Microsoft Fixes Shaky Time-lapse Videos with Hyperlapse Technology

Not unlike the elderly, time-lapse videos can be boring and shaky.

Microsoft has cobbled together technology that can smooth out the jittery, choppy first-person video footage you’d normally see captured and sped up from the likes of a wearable GoPro camera.

The feature is called Hyperlapse and it’s being demonstrated at the SIGGRAPH media conference in Vancouver on Tuesday. I could sit here and try to explain in words how it all works and how the end result looks, but you and I both know that I’m going to drop a video into the middle of this post riiight… abooout… here:

Couple thoughts: A) It looks pretty great and B) I need to do more outdoor activities. These guys are rock climbing and riding bikes in their spare time. I just binge-watched a bunch of Love It or List It Too episodes that I’ve already seen before.

There’s a great money-quote from Microsoft’s blog post on the project as well:

Standard video stabilization crops out the pixels on the periphery to create consistent frame-to-frame smoothness. But when applied to greatly sped up video, it fails to compensate for the wildly shaking motion.

Hyperlapse reconstructs how a camera moves throughout a video, as well as its distance and angle in relation to what’s happening in each frame. Then it plots out a smoother camera path and stitches pixels from multiple video frames to rebuild the scene and expand the field of view.
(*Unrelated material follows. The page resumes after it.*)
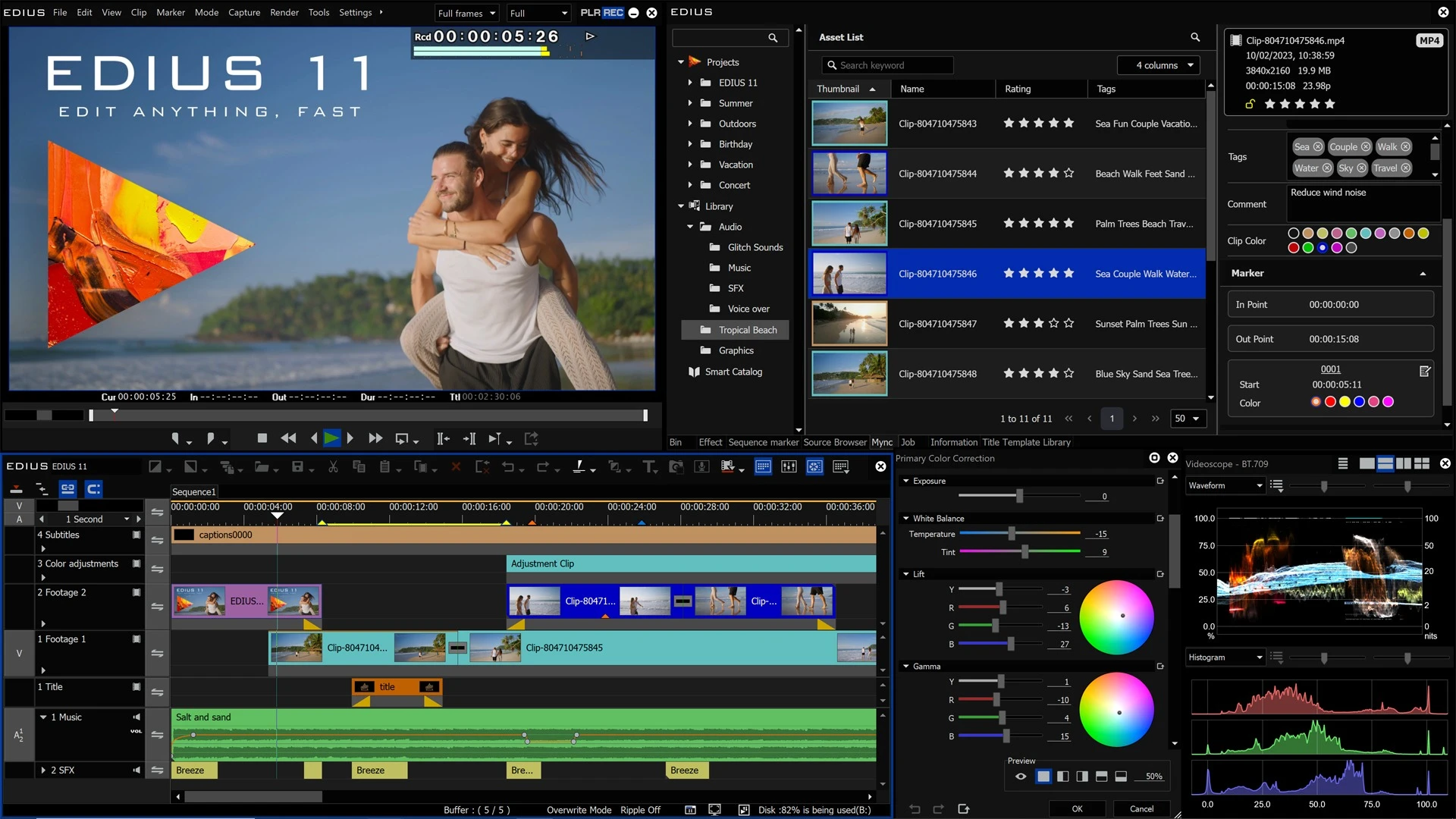Open the '4 columns' dropdown in Asset List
Put another way, it’s akin to the human brain’s ability to fill in blind spots by “hallucinating” on the person’s behalf.

See? You learn about the technology and then you’re rewarded with some hallucination.

As for when people like you and me might be able to get our hands on this Hyperlapse technology in order to cut together our own sweet time-lapse videos — imagine watching me watch 10 hours of Love It or List It Too in amazing Hyperlapse — the researchers say they’ve managed to streamline the rendering process so that it can be done on a single computer. There’s no hard-and-fast timeframe for its release, though the researchers say the goal is to “eventually” release it to the public.